Их разговоры были мужскими, не такими, как у женщин, которые поют на один мотив и счастливо сливаются в общем хоре. Братья рассуждали о предметах, далеких от интересов каждого из них. Василий совершенно не разбирался в живописи, но выслушивал Митяя, который рассказывал о художниках, полотнах и новаторской технике письма. Митяй говорил о картинах, теснившихся в его воображении.
— Любопытно будет увидеть то, что ты сейчас описываешь, — подбадривал его Василий. — Для меня все это в новинку. Признаться, я Репина, Серова и прочих реалистов считал вершиной искусства, дальше только отрабатывается шаг на месте, главное, чтобы похоже на натуру было. А ты говоришь — импрессионисты, кубисты? Забавно.
Василий не высказывал сомнений, что Митяй с его трясущимися руками, нервным тиком мышц лица, вызывающих заикание и часто невнятную сумбурную речь, не производит впечатление художника, способного держать кисть и перенести на полотно внутренние образы.
Митя, в свою очередь, относился с тайным недоверием к рассуждениям Васятки о новейшем оружии. Мол, современная война должна вестись по другим законам.
— Урановая бомба, говоришь? — переспрашивал Митяй. — Шандарахнули и полгорода снесло? Окружили армию противника, самолетик прилетел, бомбочку скинул, и прощайте, мама, армии нет? Похоже на сказки, мечты. Знаешь, как мы под Сталинградом упирались? С завода танки выходили, без боекомплекта, в них даже не танкисты, в них рабочие запрыгивали и перли на фашистов. Главное — боевой дух.

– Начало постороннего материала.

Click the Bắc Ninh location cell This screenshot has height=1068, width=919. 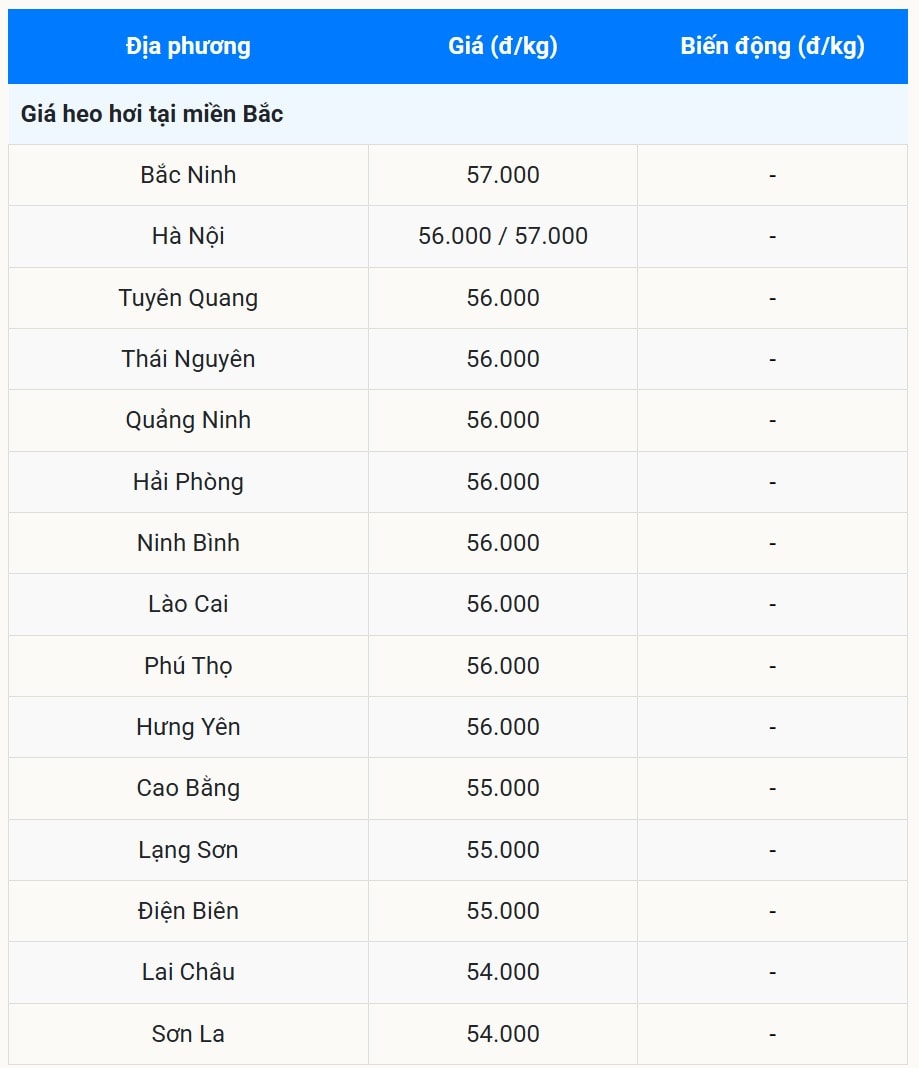[x=188, y=175]
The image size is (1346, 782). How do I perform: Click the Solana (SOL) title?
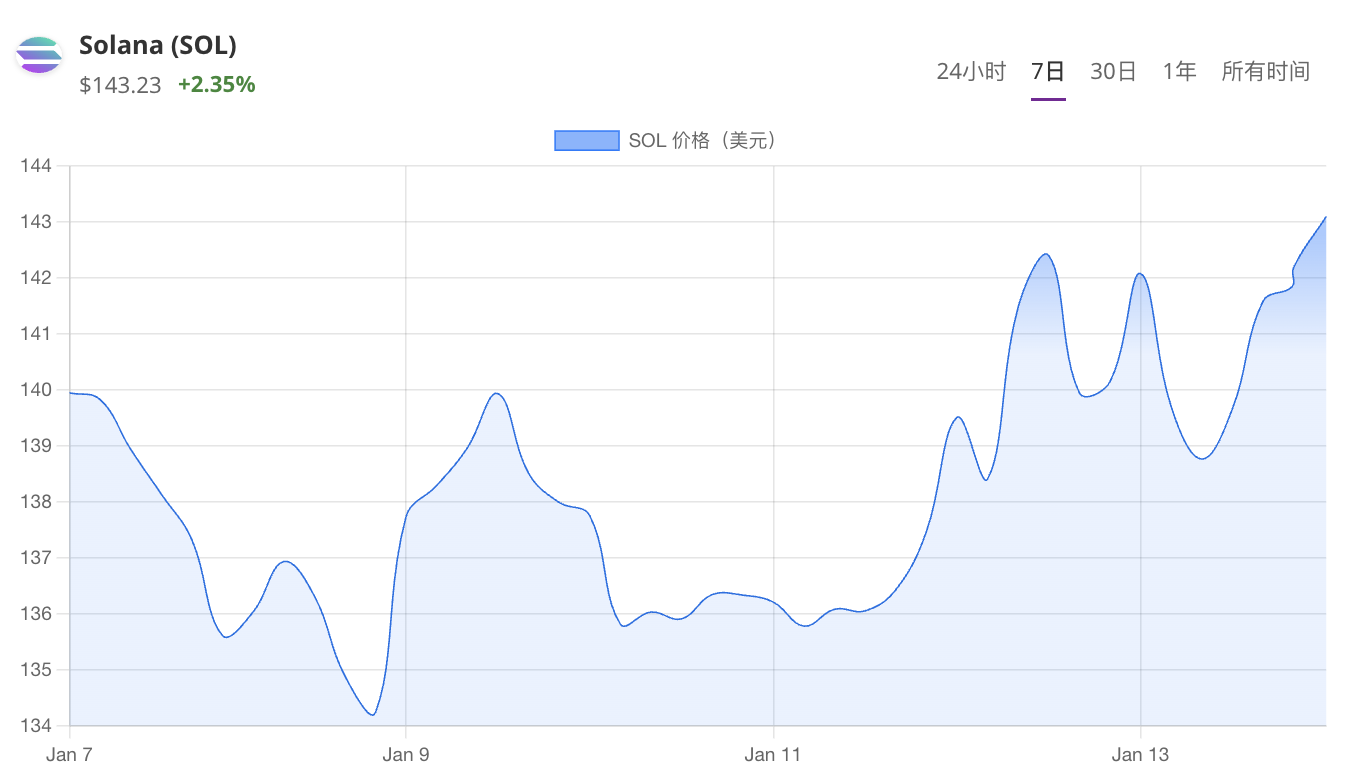[x=157, y=46]
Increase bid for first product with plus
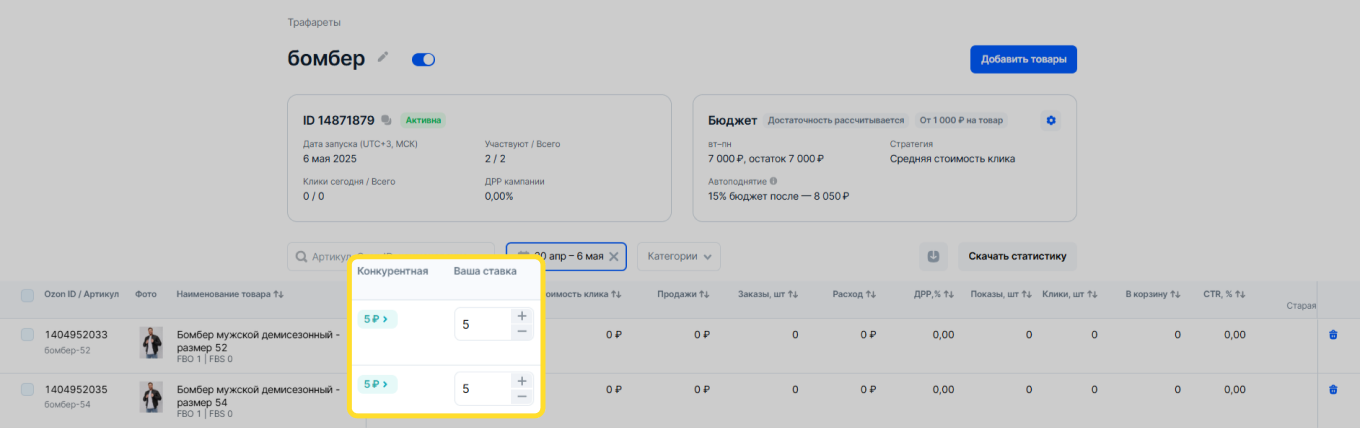 [521, 316]
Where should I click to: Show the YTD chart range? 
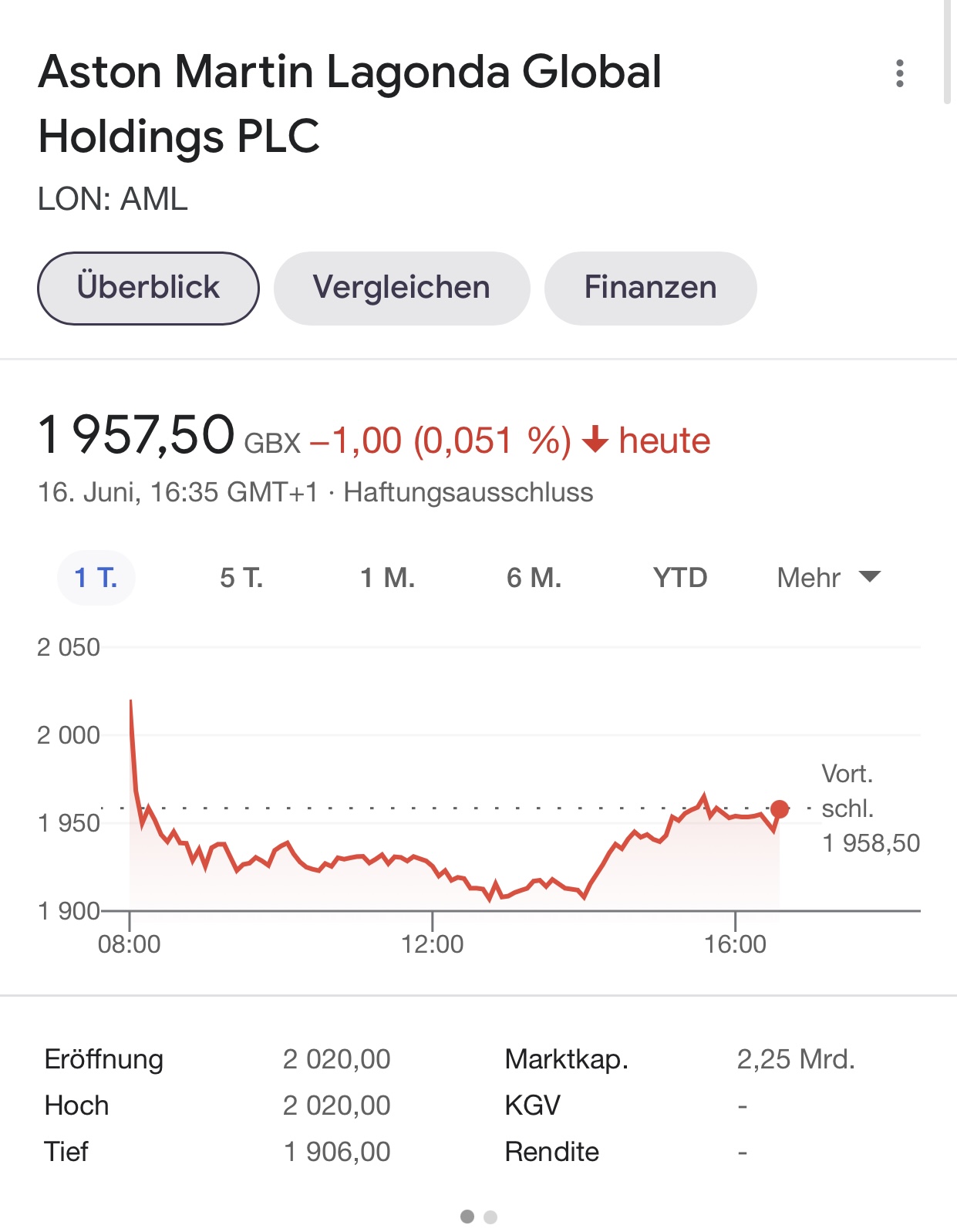[x=680, y=578]
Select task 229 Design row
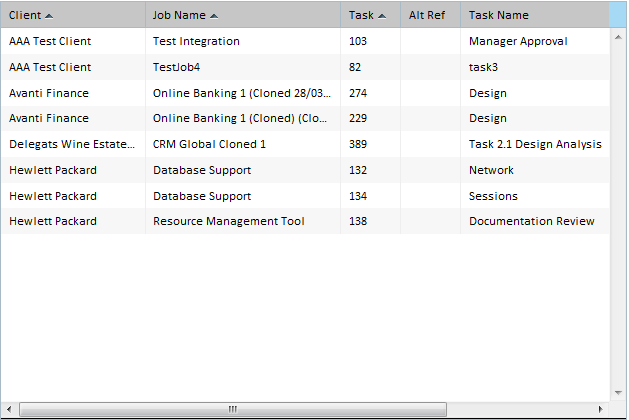 [x=305, y=118]
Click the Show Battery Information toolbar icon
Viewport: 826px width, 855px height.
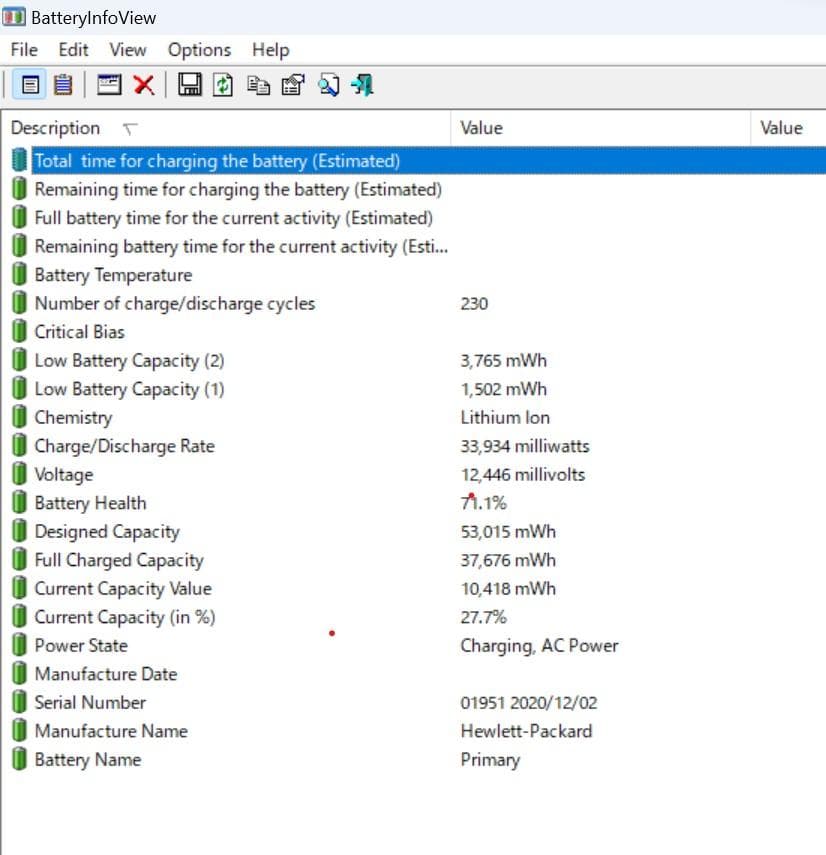(x=31, y=86)
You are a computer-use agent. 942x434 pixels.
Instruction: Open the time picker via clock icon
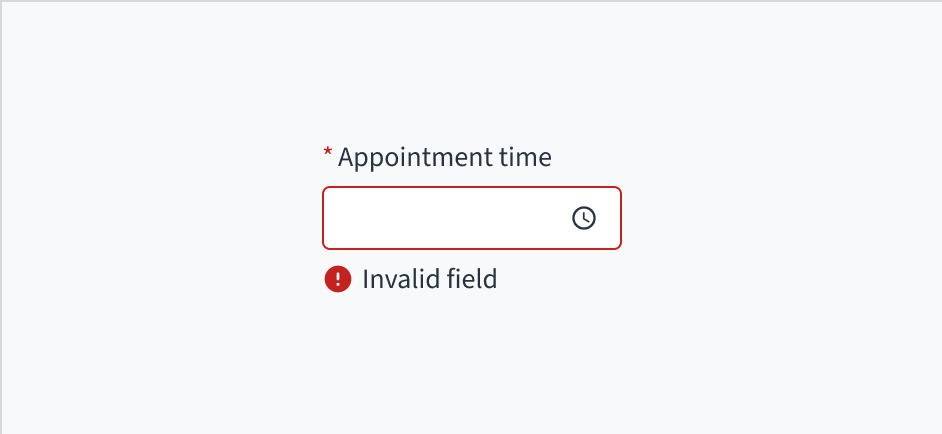tap(584, 218)
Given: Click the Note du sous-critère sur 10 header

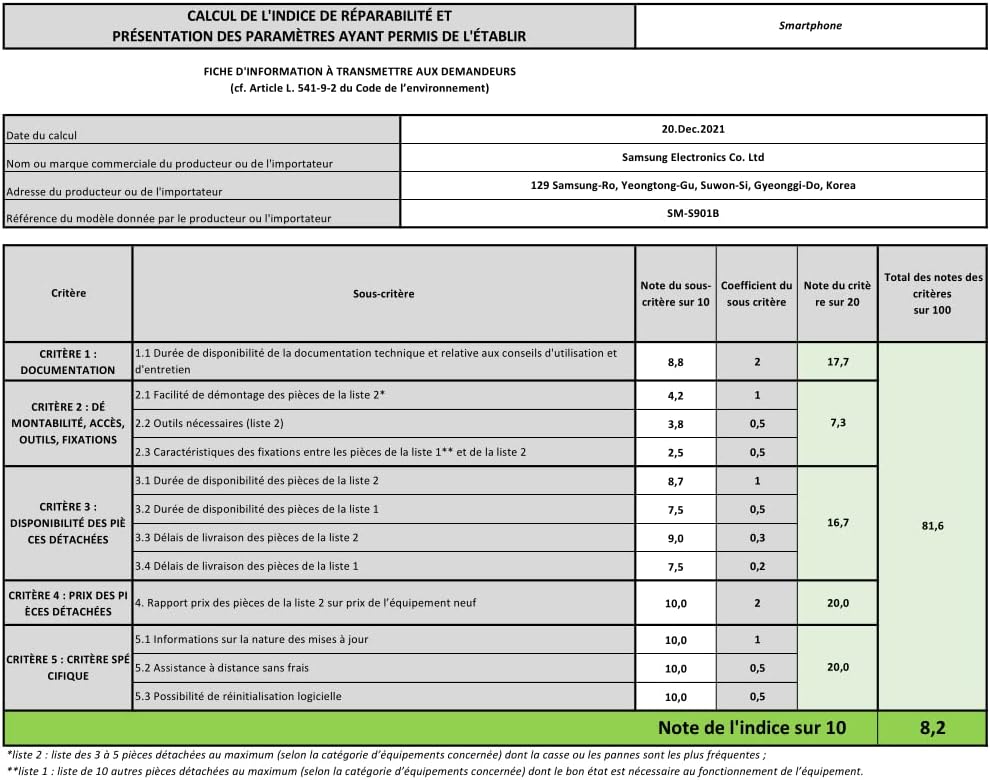Looking at the screenshot, I should [676, 294].
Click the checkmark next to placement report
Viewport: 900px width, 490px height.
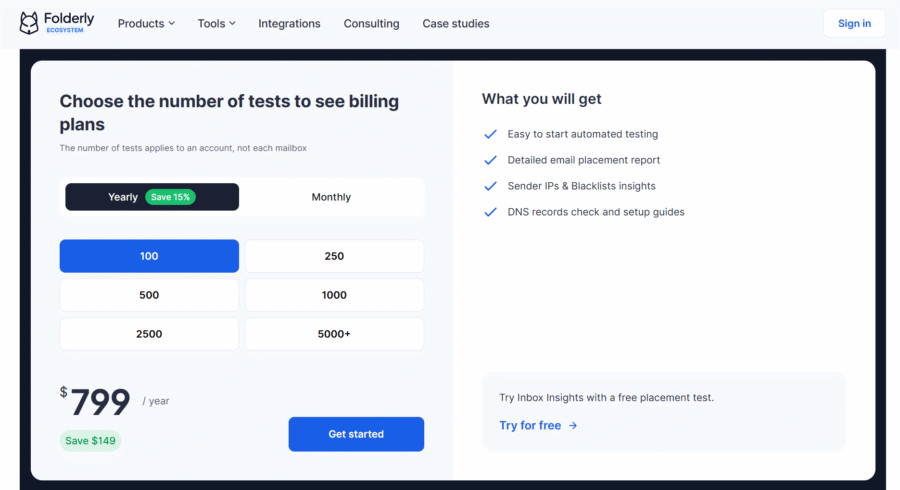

— Никто не отменял боевого духа, — жарко твердил ему в ухо Вася. — Но еще Суворов говорил: «Где меньше войска, там больше храбрых». Времена Суворова канули в Лету, а задачи остались прежними: уничтожить противника при минимальных потерях собственной силы. Ты что, не видел, как солдат в начале войны бросали в бой, точно скот на закланье? Между тем наука — это всегда прогресс, от стиральных машин до вооружения.
— Есть машины, которые вместо баб стирают?
— Есть, не перебивай меня. В войне победит тот, чья наука, фундаментальная и, как следствие, прикладная окажется передовой. Сейчас это американцы, англичане и, возможно, немцы. Если немцы, то по-настоящему страшно.